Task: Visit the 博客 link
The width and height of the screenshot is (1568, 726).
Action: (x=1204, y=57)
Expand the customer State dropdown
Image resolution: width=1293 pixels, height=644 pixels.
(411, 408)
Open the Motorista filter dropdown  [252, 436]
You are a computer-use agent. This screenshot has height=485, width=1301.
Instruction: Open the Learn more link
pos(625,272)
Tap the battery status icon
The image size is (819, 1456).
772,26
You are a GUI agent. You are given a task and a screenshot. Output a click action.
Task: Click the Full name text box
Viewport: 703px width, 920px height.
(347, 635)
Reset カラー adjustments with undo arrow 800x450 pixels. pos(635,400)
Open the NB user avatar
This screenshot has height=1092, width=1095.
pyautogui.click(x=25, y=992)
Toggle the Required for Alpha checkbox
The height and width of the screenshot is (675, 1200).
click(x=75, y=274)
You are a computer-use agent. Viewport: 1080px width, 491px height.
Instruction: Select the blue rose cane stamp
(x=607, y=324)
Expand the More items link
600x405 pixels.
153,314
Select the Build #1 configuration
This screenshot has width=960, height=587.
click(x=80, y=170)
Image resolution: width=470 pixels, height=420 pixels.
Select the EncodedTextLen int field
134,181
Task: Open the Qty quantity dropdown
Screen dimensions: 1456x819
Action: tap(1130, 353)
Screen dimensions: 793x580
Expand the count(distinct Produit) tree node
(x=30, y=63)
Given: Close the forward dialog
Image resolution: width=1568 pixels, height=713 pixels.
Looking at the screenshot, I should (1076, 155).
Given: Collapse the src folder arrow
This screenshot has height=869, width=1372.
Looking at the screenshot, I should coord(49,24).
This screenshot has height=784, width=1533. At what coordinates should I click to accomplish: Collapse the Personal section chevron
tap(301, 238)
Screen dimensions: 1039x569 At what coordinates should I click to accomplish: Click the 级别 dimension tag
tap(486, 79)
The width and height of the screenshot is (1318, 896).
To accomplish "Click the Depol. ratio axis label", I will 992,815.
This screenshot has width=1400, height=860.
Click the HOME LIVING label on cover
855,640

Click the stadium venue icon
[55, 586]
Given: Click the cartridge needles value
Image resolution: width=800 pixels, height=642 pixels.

^^^^^^^^

## What you need to do
Find the lines above that contain the string "computer" and answer with how many there are, nothing else.

## Answer section
2